Gopal and his mother do not want to see Sadai being alone, so they decide to find him a wife. One day, they force Sadai to see a woman, who they choose for him to be married to, but the woman insults Sadai for being an ugly man and alcoholic. Gopal and his wife Valli reassure Sadai and swear to find him a better woman. Shortly after, Gopal's mother dies of a heart attack. Things get sticky when Valli gets pregnant as she finds that Sadai is having a bad influence on her husband. Valli complains to Gopal about Sadai's bad habits and tells him to stop hanging out with him, but Gopal refuses to follow his wife's instruction and tells her that his friend is more important than anything else.

Sadai wants to sleep with the beautiful prostitute Dashani (Risha), but he does not have enough money to pay her. Later, Gopal gives him his wife's ornaments to repair his rickshaw. Sadai then trades the jewels for money, but instead of repairing his vehicle, he pays Dashani to sleep with him. The big Sadai starts to hurt the little Dashani; thus, she refused to sleep with him, and she threw his money in his face. The heavily intoxicated Sadai then goes to Gopal's house, and Valli reluctantly welcomes him. Sadai assaults and brutally rapes Valli. She dies after the assault, and Sadai leaves the house. Gopal returns home after a hard day's work and discovers his wife's dead body. Gopal thought that she had committed suicide because he refused to follow her advice.

After the funeral, a neighbor reveals to Gopal that Sadai killed his wife, but Gopal refuses to believe him at first. One night, the neighbor curses Sadai for killing Valli. Sadai then kills him for being the only witness of the murder. The next day, the neighbor's dead body was found under a bridge. Gopal has had a suspicion that Sadai might have murdered his wife, so he decides to unearth his wife's corpse, and he finds Sadai's hair there. He is therefore heartbroken and mad with rage all at the same time. Later that night, Gopal finds an intoxicated Sadai in a chemical warehouse. Gopal beats Sadai up, disposes his body in a gallon barrel, and dissolves his body with nitric acid.

==Production==
The film's title is based on the lyric "Nee Unnai Arindhaal" from the song "Unnai Arindhaal" from Vettaikkaran (1964).
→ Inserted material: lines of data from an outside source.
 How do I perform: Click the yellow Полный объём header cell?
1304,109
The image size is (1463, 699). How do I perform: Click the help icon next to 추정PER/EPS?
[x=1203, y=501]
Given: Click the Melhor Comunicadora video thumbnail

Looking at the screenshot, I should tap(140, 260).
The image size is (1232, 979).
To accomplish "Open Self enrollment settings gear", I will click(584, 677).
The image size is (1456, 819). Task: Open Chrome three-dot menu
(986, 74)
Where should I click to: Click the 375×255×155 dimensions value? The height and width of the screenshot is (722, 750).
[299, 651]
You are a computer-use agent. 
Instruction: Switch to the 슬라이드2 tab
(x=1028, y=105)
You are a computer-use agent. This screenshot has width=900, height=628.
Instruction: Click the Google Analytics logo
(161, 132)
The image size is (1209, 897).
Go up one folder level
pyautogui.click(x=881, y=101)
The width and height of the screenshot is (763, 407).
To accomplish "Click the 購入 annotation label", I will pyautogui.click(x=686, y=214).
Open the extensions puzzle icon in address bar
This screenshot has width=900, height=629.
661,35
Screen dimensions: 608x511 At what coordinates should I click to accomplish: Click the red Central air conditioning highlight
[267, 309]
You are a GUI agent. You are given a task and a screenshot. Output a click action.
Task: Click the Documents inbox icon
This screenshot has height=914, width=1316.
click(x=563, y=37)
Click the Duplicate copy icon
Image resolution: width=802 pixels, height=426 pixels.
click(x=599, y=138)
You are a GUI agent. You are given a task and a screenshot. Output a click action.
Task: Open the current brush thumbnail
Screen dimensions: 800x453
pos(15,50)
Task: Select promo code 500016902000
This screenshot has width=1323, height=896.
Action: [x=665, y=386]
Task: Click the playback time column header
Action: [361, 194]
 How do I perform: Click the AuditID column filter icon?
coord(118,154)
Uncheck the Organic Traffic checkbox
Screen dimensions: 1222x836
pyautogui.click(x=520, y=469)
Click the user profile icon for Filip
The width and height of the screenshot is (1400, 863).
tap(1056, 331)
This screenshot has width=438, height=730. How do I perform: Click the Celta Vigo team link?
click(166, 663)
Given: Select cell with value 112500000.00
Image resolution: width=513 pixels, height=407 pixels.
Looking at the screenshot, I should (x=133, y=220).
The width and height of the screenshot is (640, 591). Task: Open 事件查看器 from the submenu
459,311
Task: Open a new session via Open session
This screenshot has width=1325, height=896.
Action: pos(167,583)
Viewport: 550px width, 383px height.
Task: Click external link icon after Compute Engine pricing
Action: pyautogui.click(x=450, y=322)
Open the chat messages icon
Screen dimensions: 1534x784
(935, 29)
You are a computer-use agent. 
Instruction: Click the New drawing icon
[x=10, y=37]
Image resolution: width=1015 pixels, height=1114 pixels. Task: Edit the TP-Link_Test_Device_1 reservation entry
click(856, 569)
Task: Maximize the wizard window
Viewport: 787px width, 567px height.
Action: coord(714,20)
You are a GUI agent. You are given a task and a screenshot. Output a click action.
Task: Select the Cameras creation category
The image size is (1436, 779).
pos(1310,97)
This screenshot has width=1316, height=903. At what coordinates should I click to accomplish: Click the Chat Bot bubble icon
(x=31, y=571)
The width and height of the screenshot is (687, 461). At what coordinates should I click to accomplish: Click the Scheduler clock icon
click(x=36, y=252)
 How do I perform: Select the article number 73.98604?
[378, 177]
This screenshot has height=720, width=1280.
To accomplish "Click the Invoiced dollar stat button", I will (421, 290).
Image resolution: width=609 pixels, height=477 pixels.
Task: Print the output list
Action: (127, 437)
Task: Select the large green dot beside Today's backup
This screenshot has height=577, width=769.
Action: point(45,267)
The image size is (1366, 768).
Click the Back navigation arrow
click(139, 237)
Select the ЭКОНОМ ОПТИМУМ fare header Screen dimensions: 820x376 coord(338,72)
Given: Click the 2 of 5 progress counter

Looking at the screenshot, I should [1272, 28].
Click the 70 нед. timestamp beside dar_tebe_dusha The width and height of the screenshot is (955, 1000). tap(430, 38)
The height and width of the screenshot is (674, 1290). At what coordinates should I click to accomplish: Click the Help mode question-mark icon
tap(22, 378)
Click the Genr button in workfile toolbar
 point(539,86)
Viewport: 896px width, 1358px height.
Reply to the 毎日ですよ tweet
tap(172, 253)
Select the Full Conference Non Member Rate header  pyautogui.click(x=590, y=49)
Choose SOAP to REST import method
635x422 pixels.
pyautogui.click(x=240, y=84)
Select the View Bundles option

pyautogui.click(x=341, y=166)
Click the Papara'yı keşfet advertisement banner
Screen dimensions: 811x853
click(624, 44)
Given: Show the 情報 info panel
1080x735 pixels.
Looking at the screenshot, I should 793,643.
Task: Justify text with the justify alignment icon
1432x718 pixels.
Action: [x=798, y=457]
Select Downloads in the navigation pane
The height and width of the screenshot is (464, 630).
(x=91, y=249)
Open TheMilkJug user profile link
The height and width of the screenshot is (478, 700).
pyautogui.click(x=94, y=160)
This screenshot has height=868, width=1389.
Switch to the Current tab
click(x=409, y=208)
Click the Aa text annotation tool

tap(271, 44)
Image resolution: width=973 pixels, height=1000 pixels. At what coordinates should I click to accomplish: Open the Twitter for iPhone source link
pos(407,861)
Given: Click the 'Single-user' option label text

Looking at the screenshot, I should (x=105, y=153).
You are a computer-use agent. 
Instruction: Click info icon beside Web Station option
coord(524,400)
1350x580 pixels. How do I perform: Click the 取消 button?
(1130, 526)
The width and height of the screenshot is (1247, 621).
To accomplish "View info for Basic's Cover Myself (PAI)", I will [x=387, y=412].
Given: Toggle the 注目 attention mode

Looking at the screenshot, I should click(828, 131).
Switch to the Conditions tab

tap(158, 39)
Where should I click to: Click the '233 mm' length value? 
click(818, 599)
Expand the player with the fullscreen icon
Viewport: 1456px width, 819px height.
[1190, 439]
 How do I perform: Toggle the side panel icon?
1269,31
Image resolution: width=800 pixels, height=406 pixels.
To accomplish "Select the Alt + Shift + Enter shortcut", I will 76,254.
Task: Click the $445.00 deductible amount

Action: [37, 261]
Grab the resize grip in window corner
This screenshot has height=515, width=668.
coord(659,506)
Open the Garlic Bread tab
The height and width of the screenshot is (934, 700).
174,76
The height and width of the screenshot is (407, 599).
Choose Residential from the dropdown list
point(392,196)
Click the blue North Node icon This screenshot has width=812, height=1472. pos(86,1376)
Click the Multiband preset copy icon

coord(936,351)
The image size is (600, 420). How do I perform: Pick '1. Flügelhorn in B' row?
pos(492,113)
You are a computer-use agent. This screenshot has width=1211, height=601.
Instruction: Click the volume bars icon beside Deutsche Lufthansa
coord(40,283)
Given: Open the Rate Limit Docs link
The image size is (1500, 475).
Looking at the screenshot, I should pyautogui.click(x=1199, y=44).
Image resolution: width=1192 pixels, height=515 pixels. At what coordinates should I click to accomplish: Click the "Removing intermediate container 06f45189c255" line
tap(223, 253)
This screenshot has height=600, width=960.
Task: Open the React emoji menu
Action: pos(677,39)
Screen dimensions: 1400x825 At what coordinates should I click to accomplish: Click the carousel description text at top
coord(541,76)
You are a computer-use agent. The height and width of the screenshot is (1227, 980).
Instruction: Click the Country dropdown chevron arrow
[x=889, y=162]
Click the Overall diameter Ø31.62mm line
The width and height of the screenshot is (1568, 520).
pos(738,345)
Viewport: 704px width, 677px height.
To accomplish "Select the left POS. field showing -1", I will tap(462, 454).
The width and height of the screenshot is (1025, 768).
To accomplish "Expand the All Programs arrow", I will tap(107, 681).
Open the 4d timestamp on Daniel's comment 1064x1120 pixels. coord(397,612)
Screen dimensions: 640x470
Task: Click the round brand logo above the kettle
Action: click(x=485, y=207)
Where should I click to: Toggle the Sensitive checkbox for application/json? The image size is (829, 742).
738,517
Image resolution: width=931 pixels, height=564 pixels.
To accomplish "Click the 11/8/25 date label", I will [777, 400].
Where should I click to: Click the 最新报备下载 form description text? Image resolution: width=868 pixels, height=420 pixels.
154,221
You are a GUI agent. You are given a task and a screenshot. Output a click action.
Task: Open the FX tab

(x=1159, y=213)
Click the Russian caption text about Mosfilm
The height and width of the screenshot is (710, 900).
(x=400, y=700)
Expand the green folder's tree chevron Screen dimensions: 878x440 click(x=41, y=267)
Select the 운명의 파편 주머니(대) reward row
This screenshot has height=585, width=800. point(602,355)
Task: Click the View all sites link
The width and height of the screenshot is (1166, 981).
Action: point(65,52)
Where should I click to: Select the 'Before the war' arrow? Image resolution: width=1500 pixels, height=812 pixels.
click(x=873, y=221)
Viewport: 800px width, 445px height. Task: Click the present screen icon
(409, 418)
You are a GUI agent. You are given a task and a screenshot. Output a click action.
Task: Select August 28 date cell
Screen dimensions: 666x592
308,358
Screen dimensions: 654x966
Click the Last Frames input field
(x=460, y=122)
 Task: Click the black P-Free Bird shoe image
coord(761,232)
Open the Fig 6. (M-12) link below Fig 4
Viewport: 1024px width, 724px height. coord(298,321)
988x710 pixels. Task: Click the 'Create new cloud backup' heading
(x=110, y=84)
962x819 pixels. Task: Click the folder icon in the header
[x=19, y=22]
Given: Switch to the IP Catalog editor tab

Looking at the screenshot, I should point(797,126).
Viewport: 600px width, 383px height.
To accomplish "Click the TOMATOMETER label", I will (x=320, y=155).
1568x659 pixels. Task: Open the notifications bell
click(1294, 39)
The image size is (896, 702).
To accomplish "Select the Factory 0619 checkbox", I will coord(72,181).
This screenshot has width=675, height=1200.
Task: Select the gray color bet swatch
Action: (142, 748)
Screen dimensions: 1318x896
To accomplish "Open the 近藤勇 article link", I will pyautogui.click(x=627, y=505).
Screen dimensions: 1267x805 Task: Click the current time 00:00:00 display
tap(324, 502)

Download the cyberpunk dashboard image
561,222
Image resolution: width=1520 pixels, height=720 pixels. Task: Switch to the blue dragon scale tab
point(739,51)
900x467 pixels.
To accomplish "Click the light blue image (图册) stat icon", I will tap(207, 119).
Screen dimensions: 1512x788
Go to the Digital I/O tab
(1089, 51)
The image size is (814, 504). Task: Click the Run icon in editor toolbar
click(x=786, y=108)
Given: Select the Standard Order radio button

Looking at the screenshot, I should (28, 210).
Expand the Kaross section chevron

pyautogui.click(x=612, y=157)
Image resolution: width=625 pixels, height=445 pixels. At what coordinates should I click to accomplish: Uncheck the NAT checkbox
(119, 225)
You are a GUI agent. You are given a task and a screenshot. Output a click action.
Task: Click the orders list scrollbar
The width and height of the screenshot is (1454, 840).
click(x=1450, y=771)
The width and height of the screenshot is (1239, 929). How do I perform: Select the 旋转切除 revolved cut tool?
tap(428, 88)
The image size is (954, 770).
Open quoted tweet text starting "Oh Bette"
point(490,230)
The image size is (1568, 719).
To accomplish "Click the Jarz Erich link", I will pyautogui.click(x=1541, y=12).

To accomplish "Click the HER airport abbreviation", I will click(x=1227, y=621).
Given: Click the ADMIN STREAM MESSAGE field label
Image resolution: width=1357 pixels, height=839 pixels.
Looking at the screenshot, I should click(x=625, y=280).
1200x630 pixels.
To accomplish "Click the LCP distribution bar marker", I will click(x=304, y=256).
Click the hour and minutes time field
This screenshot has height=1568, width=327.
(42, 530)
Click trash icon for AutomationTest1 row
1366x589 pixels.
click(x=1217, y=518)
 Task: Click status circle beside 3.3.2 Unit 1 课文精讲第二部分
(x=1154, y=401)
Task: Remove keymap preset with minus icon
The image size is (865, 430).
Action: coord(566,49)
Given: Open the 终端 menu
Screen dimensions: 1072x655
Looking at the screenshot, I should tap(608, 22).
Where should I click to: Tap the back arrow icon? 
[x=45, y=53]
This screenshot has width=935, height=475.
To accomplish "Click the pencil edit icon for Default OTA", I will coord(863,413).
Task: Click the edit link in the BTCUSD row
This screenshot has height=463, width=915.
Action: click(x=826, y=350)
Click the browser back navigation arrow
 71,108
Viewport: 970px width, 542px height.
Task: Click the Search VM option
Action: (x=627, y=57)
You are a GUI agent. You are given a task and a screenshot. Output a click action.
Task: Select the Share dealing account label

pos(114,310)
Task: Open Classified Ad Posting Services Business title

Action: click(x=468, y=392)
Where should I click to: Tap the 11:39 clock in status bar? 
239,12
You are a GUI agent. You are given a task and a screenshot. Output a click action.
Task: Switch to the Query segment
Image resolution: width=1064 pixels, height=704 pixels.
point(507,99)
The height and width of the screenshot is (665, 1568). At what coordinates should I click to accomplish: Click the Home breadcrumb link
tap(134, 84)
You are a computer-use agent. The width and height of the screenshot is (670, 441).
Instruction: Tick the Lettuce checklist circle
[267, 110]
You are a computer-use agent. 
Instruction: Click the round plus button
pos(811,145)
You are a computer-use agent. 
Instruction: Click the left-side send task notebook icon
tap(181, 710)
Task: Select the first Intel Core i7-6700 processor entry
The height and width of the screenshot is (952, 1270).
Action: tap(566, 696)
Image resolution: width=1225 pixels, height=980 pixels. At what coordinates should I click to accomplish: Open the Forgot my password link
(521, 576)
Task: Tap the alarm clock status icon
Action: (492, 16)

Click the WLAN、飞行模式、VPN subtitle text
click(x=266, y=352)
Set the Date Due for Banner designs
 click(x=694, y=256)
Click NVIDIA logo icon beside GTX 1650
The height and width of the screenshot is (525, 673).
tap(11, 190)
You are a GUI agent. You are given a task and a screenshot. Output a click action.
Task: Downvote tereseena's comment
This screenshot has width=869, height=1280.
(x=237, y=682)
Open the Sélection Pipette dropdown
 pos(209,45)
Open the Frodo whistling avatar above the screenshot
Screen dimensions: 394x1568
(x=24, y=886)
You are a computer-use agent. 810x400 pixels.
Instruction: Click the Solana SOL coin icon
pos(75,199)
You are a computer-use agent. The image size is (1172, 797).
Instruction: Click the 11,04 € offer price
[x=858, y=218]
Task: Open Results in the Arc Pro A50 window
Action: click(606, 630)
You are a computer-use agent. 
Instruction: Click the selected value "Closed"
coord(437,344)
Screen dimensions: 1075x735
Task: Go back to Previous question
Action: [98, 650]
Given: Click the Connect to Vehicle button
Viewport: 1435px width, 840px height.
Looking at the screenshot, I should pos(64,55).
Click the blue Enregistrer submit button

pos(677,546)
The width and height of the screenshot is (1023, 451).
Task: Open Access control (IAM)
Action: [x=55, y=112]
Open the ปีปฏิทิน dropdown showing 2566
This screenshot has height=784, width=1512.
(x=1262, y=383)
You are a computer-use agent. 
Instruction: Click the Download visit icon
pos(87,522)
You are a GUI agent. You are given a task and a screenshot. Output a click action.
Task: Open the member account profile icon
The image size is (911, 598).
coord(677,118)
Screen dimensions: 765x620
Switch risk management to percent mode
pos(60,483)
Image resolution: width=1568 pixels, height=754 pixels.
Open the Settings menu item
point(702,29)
Murali signed to play the role of a rickshaw puller. Newcomer Kushi was chosen to play the female lead role, with V. Rishiraj, T. K. Kala, Dhadha Muthukumar, and T. Harikrishnan playing supporting roles. R. K. Sundar has scored the music for the lyrics jotted down by Indian Bhaskar. V. Rishiraj and Indian Bhaskar had written the story, screenplay and dialogues, and the latter is taking care of the stunts. Z. T. Choudhary produced the film under the banner 24 Frames Productions.

==Soundtrack==

The film score and the soundtrack were composed by R. K. Sundar. The soundtrack, released in 2009, features 6 tracks with lyrics written by Indian Bhaskar. Actor Narain and director Rama Narayanan attended the audio launch.

| Track | Song | Singer(s) | Duration |
|---|---|---|---|
| 1 | "Vanthavarai Vaalavaikum" | Chandrakanth | 4:21 |
| 2 | "Daakku Daakku" | Indian Bhaskar | 4:42 |
| 3 | "Sonthama Jolikkiraal" | S. S. Kennedy, Sabeetha | 4:07 |
| 4 | "Otha Otha" | Rave Ravi, V. Rishiraj, Sathish | 4:51 |
| 5 | "Vaama Ponnu" | Krishnaraj | 3:36 |
| 6 | "Antha Naal" | Indian Bhaskar | 3:57 |

==Reception==
A reviewer from Dinamalar said, "Murali's underplayed performance in the title role is far better than V. Rishiraj over-the-top's acting" and added that the rest of the cast were apt but criticized the film's screenplay and presentation.